Artist: Quintessa Matranga
Exhibition title: Screaming in a Cage in Hell
Venue: Sydney, Sydney, Australia
Date: June 30 – July 30, 2016
Photography: Anna Cuthill, all images copyright and courtesy of the artists and Sydney
What remains of the private self has become something of a contentious issue within the culture at large in recent years. In an age of constant surveillance, where every personal preference is tracked, monitored and aggregated by massive corporations, our tastes would seem to have become utterly predictable, and individuality a thing of the past.
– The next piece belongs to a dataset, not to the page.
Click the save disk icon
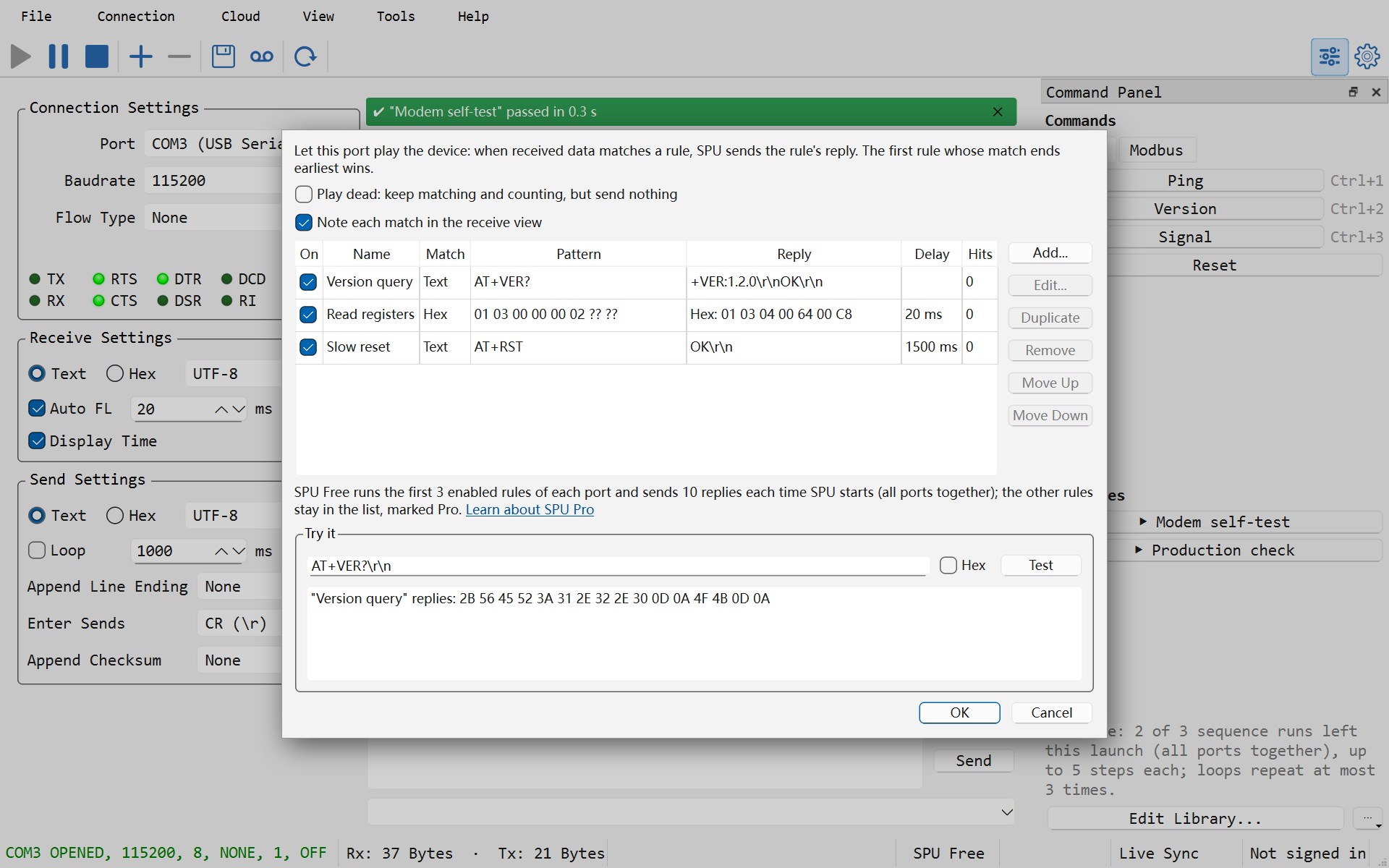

If this state of affairs has preoccupied, and in some cases been openly embraced, by many recent art practices, Quintessa Matranga’s work pushes against such bland homogeneity in favor of an intimate practice in which the personal resurfaces as that which is fundamentally concerned with style.
Her work, which over the years has comprised painting, sculpture and drawing, elaborates a form of domestic surrealism in which decidedly mundane elements take on an existential significance. Drawing on vernacular modes of expression—such as street wear, comic books, childhood fairy tales and cartoons—which are deployed in a reliably warped, bastardized manner, her work hovers between providing a key to understand our current cultural moment, and radically unhinging it. The world that her practice brings into being is one populated by misfits, miscreants and signifiers of the disillusioned. But these figures aren’t to be taken directly as models for how to live your life, how to dress, or what politics to adopt. Rather, like a mood board, they illustrate the fine-tuned play of referentiality in any attempt to fashion oneself.
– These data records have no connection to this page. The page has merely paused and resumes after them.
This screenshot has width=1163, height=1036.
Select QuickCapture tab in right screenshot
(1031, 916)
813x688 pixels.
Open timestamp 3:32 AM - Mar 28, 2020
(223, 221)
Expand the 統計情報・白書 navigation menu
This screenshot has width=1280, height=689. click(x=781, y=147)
The title of this exhibition, Screaming in a Cage in Hell, comes from the mis-remembered title of a wrestling series called Hell in A Cell. Much like wrestling, intensity and pain has been hyperbolized to numb meaninglessness—a state of mind to enter into willingly, and exit from whenever. The show’s five paintings feel a lot like studies in an affect and style I’m tempted to call ‘middlebrow counterculture.’
Take Full Blown Freak, a portrait of a gender-ambiguous punk whose purple mohawk has detached from their head and is floating above a sickly green background. Evoking the dregs of a dead (but somehow still kicking!) Bay Area counterculture, the painting’s mannered color palette suggests the descent of an abrasive aesthetic into the easily manipulable signifiers of kitsch. In Life is My Favorite Drug of All, a woman, outlined in black and white like a tribal tattoo or a car decal, sits facing the viewer at an angle against a subdued, moody, rainbow background. The relationship between the polite, almost office decor-esque abstraction and cookie cutter symbols of rebellion is only exacerbated by the two large flies that have been rendered in considerable detail on the canvas. Both are visual languages with highly particular origins that have nonetheless reached a level of ubiquity that has diluted them beyond recognition—relegated to the background, they sit gathering dust, and attracting flies.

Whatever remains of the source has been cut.